Pernyataan ini tentunya menjadi penentu karena selendang segi empat yang akan ditawarkan akan dilipat segi tiga. Artinya, bagian tengah melintang akan mengelilingi wajah. Dan bagian sudut akan berada di punggung. Tengah dan pinggir menjadi fokus utama.

3. Salah Jadi Taplak

Ini benar terjadi di disain awal. Karena belum punya kosepsi ukuran disain awal lebih pas untuk dijadikan taplak ketimbang selendang. Rupanya memang disain untuk selendang ada “ukuran” dan karakteristiknya sendiri.

Saya mengingat-ingat pesan guru disain tekstil almarhum Ronny Siswandi. Disain tekstil itu adalah soal “Komposisi, distribusi warna, dan ukuran. Harmonis bagus tapi terlalu harmonis jadinya membosankan. Pengulangan bisa menguntungkan bisa merugikan. Ini yang membedakan disain tekstil”.
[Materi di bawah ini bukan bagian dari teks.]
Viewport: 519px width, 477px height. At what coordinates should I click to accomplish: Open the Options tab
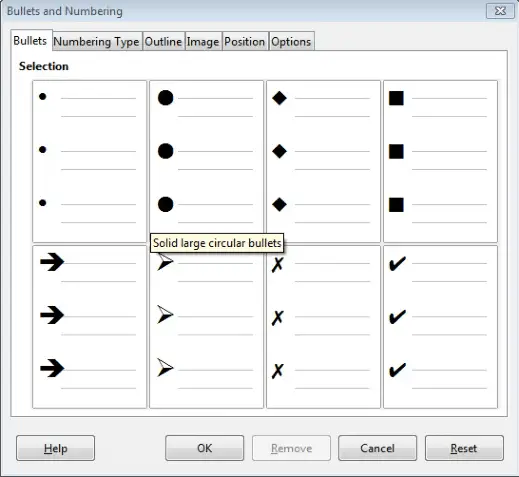pos(291,42)

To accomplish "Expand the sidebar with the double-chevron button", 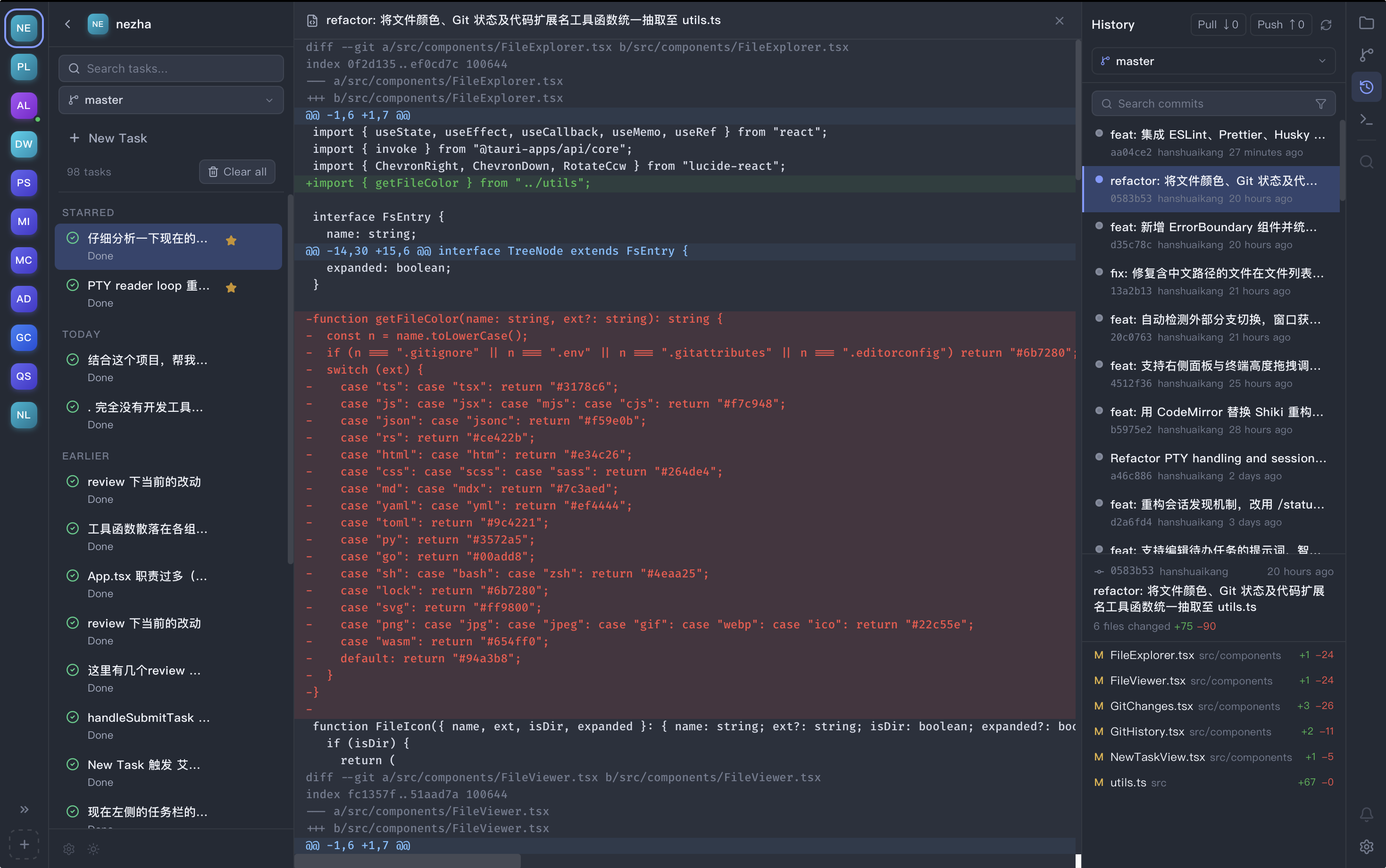I will coord(24,809).
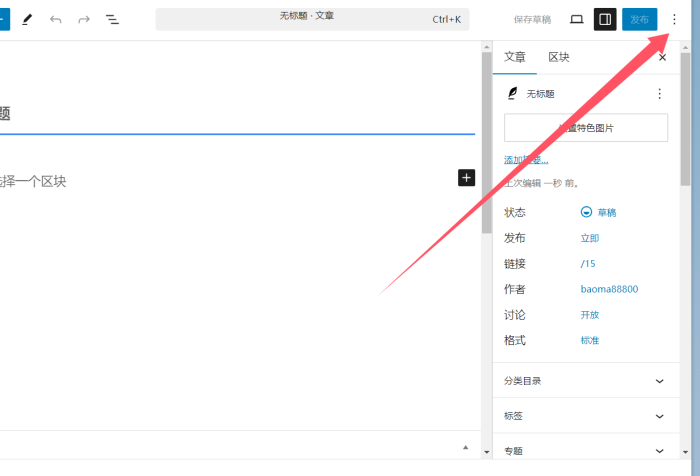
Task: Open the Document overview list icon
Action: [113, 19]
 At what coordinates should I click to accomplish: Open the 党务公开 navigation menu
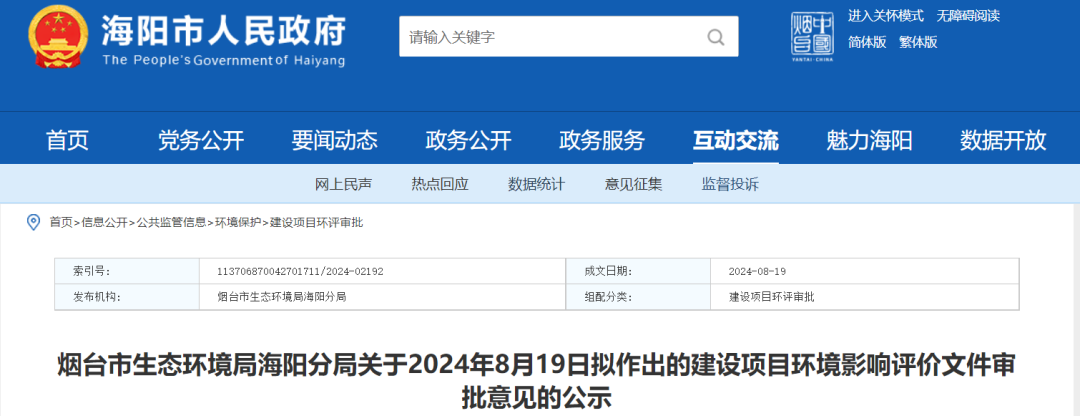click(x=201, y=140)
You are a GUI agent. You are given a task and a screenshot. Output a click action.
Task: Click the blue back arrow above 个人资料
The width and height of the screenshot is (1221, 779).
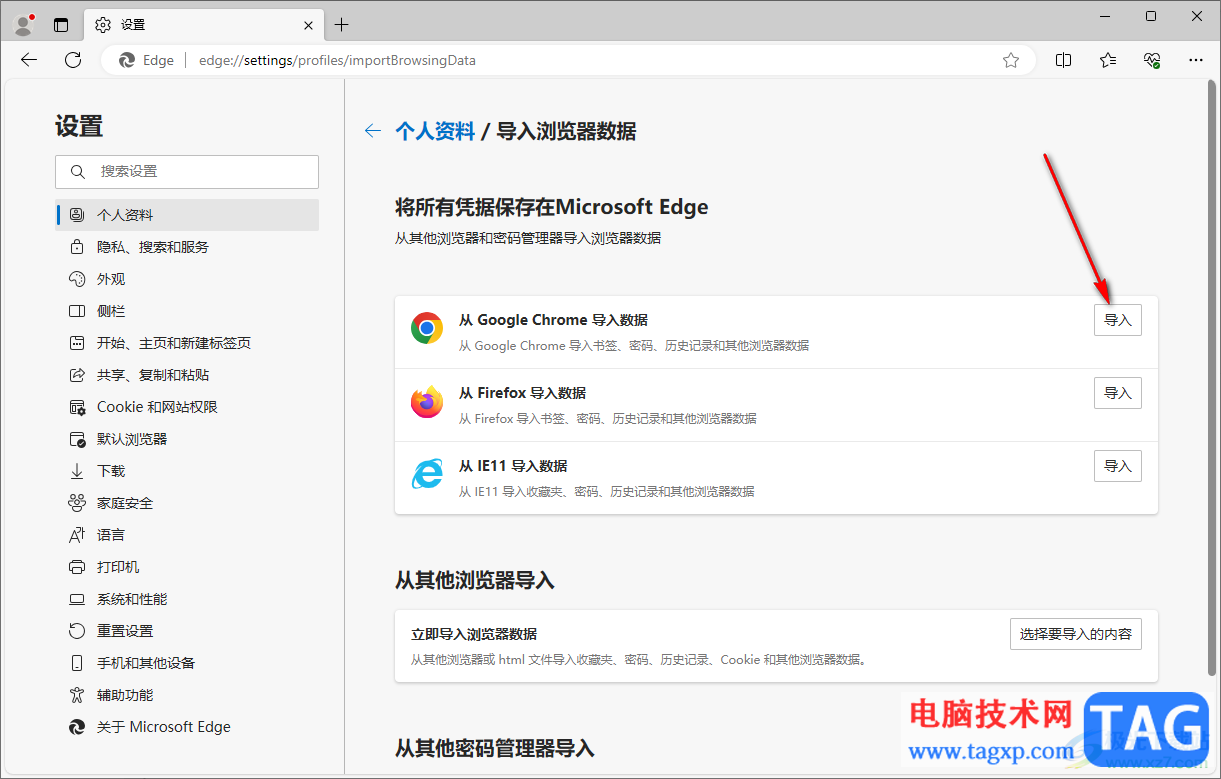(x=372, y=130)
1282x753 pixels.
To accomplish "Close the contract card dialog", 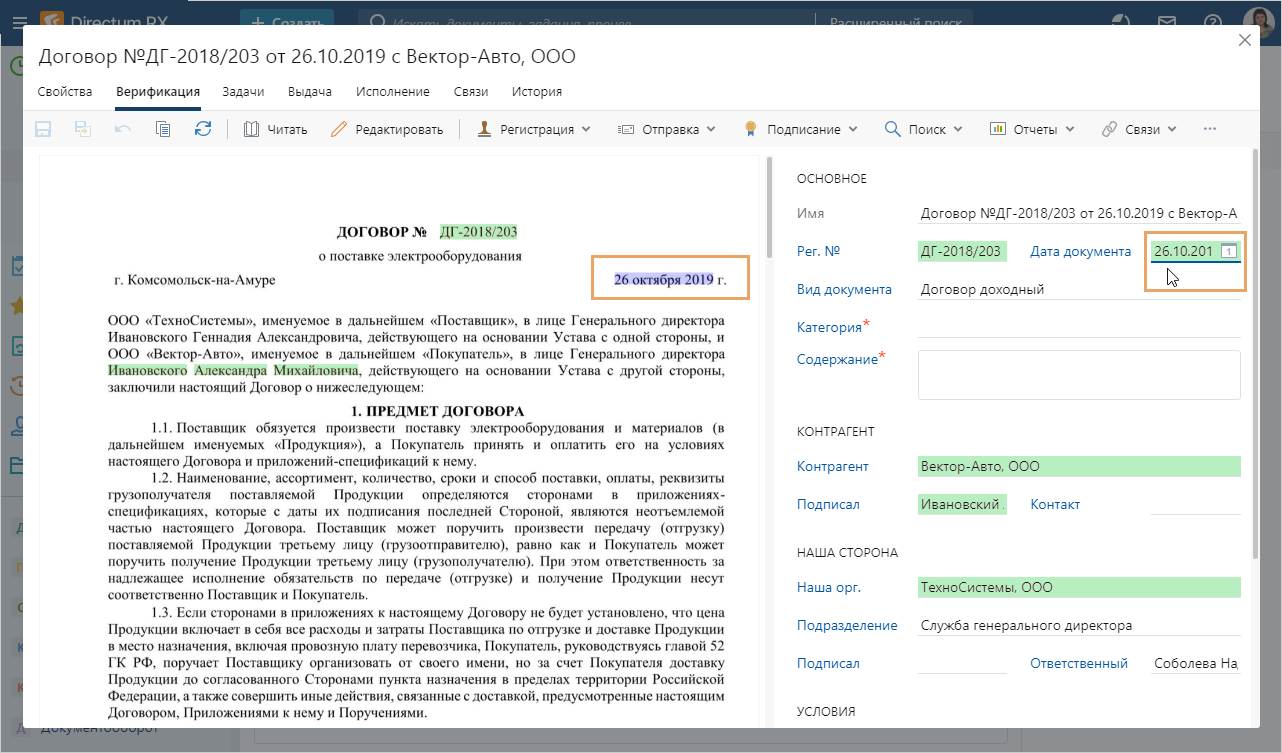I will tap(1245, 40).
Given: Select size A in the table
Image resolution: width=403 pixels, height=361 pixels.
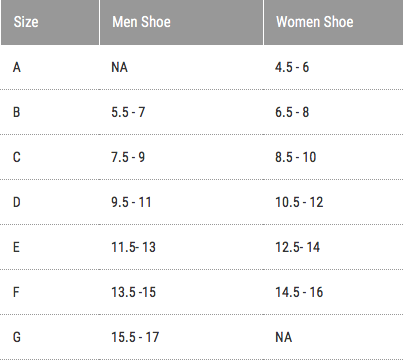Looking at the screenshot, I should coord(17,67).
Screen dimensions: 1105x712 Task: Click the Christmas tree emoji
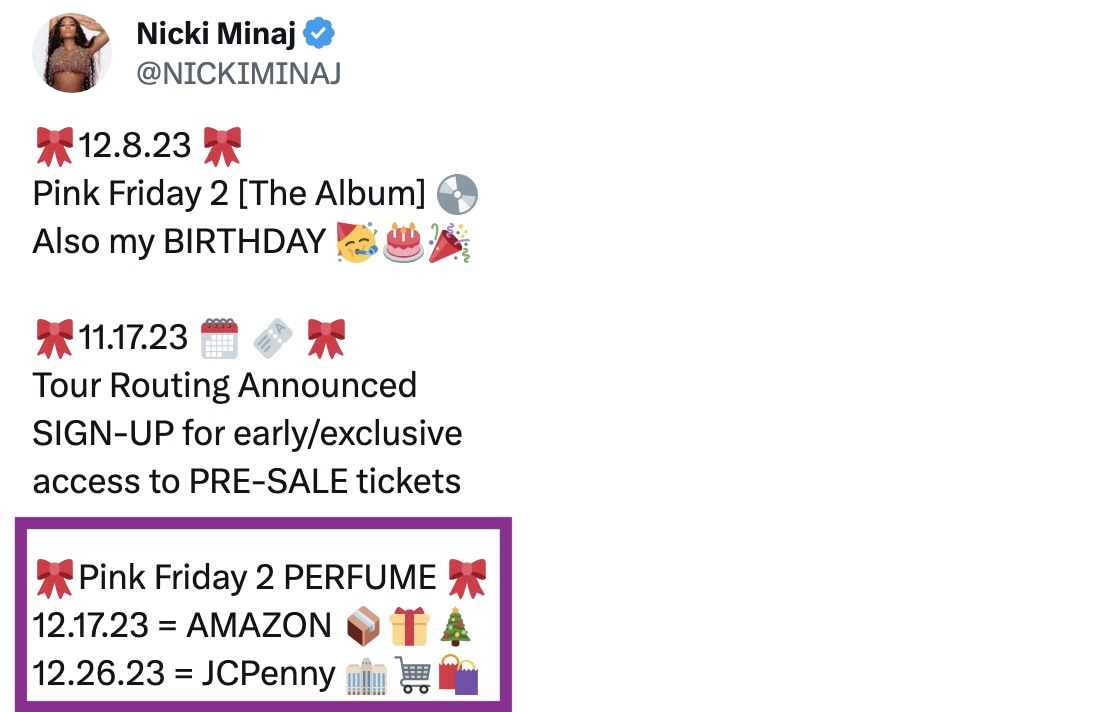pyautogui.click(x=456, y=627)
Oh well… mungkin disain ini bisa dijadikan produk perlengkapan rumah nantinya 🙂

3. Ragam Warna

Sudah ada banyak sekali jilbab ditawarkan. Saat saya menghitung kasar, ada sekitar 60an toko IG yang menjual jilbab. Satu persatu saya teliti sebelum tidur. Saya ingin mencari tau jilbab berwarna apa yang paling banyak jumlah likenya.

Kesimpulannya adalah jilbab yang kaya warna. Pemikiran saya, mungkin supaya mudah dipadu padankan dengan pakaiannya. Selain itu warna-warna pastel entah karena sedang trend, tapi lebih banyak diminati. “Loe liat nih, yang model soft-soft, motifnya lucu-lucu dan jarang gitu banyak yang suka. Yang ini sold out terus nih!” kata teman hijabers lain sambil memperlihatkan motif cartoony di salah satu toko IG.

4. Bahan yang Megang

Tadinya, saya berpikir selendang dari bahan sutera akan menjadi pilihan utama. Kan ada lagunyaaa… Rupanya saya salah. Bahan sutera, terutamanya yang banyak dijajakan, terlalu lembut sehingga sulit untuk “megang”. Mudah lepas dan jatuh. Dan kadang, bahan sutera dianggap terlalu mengkilat sehingga agak risih untuk dikenakan.

“Bahannya tuh harus soft, tapi megang” kata teman lain lagi. “Toh kita udah pake dalemannya kan, jadi selendang outer itu kan bisa modifikasi. Bahan tipis menerawang gak apa-apa yang penting dia stay pas dipake seharian” katanya melanjutkan.

5. Pilihan Bahan Terbatas

Supplier yang bisa mencetak di atas kain, rupanya masih terbatas. Sepertinya, 60% produksi selendang yang dijual di IG diproduksi oleh supplier yang sama. Selain itu pilihan jenis bahannya pun terbatas. Makanya kalau diperhatikan, hampir semua bahan selendang yang ditawarkan terbuat dari bahan sama: Turkish Voil.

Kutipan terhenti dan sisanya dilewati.